Assigned task: I need the lines from the one holding "Given: Play the Pep Biel goal video" to the last line of the data below repeated exactly, both included, without pictures.

______

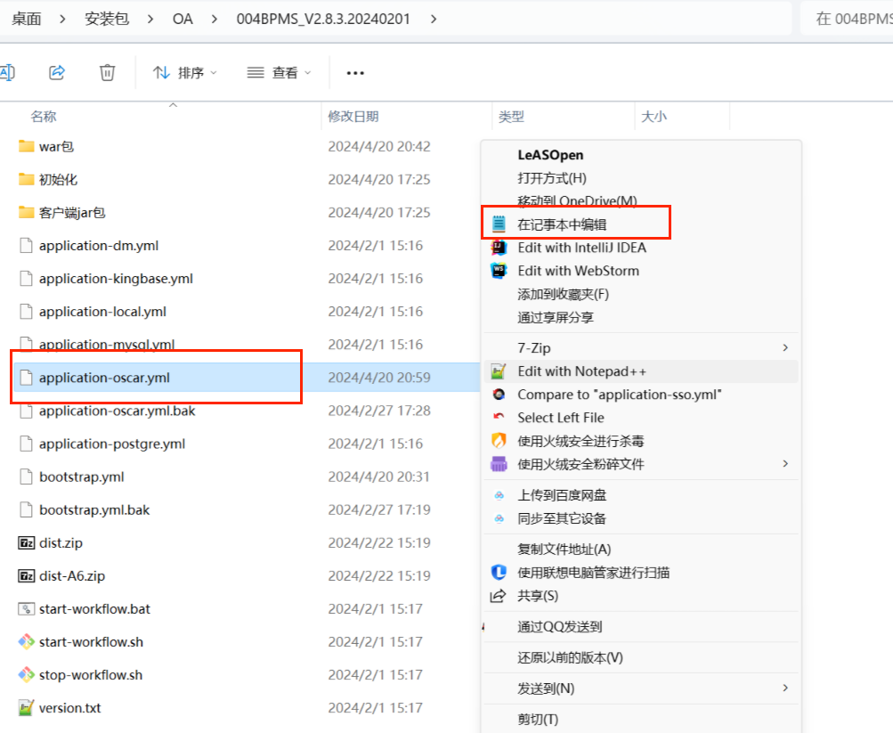Click OA in the breadcrumb path
This screenshot has width=893, height=733.
pyautogui.click(x=183, y=19)
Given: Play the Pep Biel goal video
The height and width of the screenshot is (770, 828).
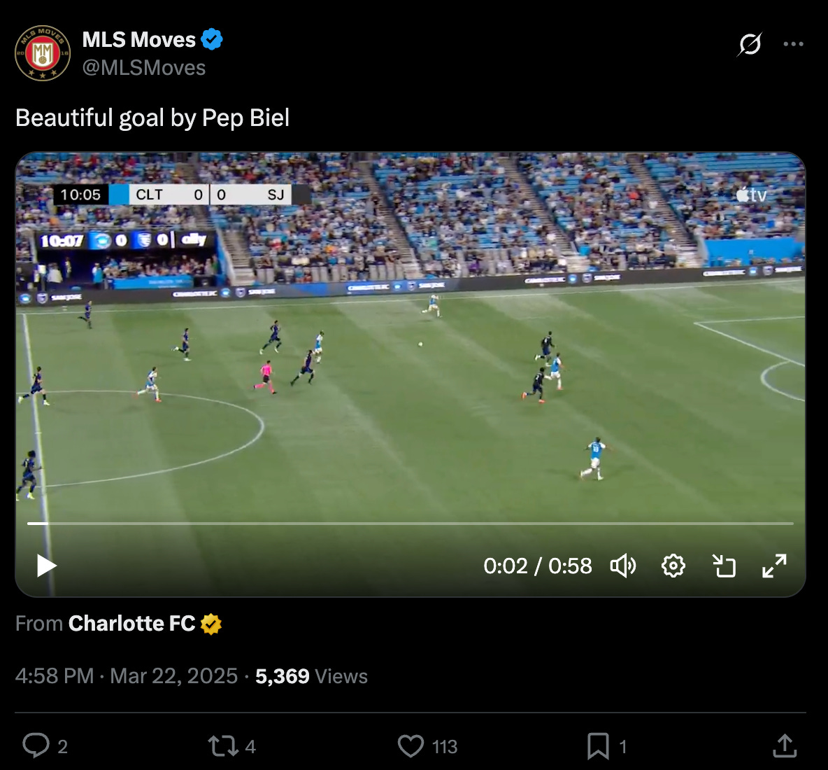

______

Result of this exercise:
Given: Play the Pep Biel goal video
The height and width of the screenshot is (770, 828).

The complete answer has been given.